As you receive this newsletter, the winter feeding system will likely already be upon us. For those of you who have not yet contracted supplemental feed resources or all your yearly supplemental feed needs, a few things to consider as you do:
- I encourage you to objectively assess your pasture/hay conditions as part of your supplemental feeding program. The summer drought was difficult to say the least, but the Lord has blessed many of us with fall rains and warmer than usual temps, so depending upon your specific management, you may have more pasture available now than at any point during the growing season. Experience should tell us the long-lasting impact of a major drought can be even more detrimental than the drought itself. Although some may think, “too little, too late,” pasture management should continue to be a priority, especially if native perennial pasture is a major component of the forage base. If not able to insulate itself, winter kill is a definite concern for most forage species, which, if this occurs, will greatly shift forage availability and species for the upcoming spring/summer. If possible, defer short pasture – especially native – less than 4-5 inches as long as you can, even if it means starting the feeding season early and/or purchasing additional roughage (hay, silage, cotton burs, etc.). In these situations, money spent now on feed resources will most likely be offset with less input costs (i.e. fertilizer, herbicide, seed, etc.) and more sustained pasture in the years to come.
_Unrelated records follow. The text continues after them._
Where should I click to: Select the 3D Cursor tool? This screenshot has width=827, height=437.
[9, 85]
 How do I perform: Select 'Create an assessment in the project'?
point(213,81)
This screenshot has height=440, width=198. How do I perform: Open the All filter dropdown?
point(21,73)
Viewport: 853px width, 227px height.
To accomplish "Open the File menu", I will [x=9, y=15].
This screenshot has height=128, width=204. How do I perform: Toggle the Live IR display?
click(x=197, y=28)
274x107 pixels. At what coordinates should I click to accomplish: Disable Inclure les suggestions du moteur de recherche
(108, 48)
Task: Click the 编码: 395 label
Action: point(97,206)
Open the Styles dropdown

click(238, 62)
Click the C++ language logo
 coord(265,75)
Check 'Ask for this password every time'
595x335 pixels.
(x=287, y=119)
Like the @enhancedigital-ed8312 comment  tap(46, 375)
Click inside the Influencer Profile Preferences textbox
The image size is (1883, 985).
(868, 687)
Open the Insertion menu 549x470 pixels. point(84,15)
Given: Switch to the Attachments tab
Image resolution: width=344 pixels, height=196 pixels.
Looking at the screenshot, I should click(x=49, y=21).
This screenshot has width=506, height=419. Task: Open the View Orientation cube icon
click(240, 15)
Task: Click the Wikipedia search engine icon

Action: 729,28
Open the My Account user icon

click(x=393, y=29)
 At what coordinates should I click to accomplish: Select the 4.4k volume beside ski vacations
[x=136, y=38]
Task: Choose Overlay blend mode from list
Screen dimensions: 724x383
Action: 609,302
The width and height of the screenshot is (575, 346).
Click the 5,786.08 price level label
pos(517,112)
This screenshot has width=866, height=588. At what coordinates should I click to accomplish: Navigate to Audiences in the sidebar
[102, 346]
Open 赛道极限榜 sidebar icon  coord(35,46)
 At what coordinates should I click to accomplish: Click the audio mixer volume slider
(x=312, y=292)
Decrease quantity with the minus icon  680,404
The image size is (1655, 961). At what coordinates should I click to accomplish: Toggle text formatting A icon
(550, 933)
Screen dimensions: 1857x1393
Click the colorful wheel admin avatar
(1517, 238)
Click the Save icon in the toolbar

- Keep in mind animal nutrient requirements are primarily related to age and stage of production. For older cows with young calves, grazing short pasture is a recipe that will bake poor conception rates into next year in the form of open- or later-calving cows. Producers who make it out of this drought to produce another day will have planned for it and managed through it. Understanding how animal requirements change through the feeding season is part of this prudent management. Protein and energy are both common and key nutrients to supplement during the winter, but have varying effects on forage intake. In years that forage/hay is not as limited, it may not be as important. But please know: supplementing a high-protein feedstuff will drive forage/hay intake and, if these resources are limited, could emphasize an already problematic situation. It might be worth a visit with your feed rep and/or a trusted individual to determine which feedstuffs are right for your situation this year.
- Just a few more points to consider:
- If you haven’t already done so, test your hay and balance Points 1 and 2 with the results.
- Keep a well-balanced mineral out at all times. Not just calcium and phosphorus, but micro-minerals, as well.
- Keep in mind that, even though we have been blessed with rain, most of Oklahoma is two weeks from a drought.
- Even though calf prices are good and projected to stay that way for the foreseeable future, we need to have a culling plan ready in the event this drought persists into 2023.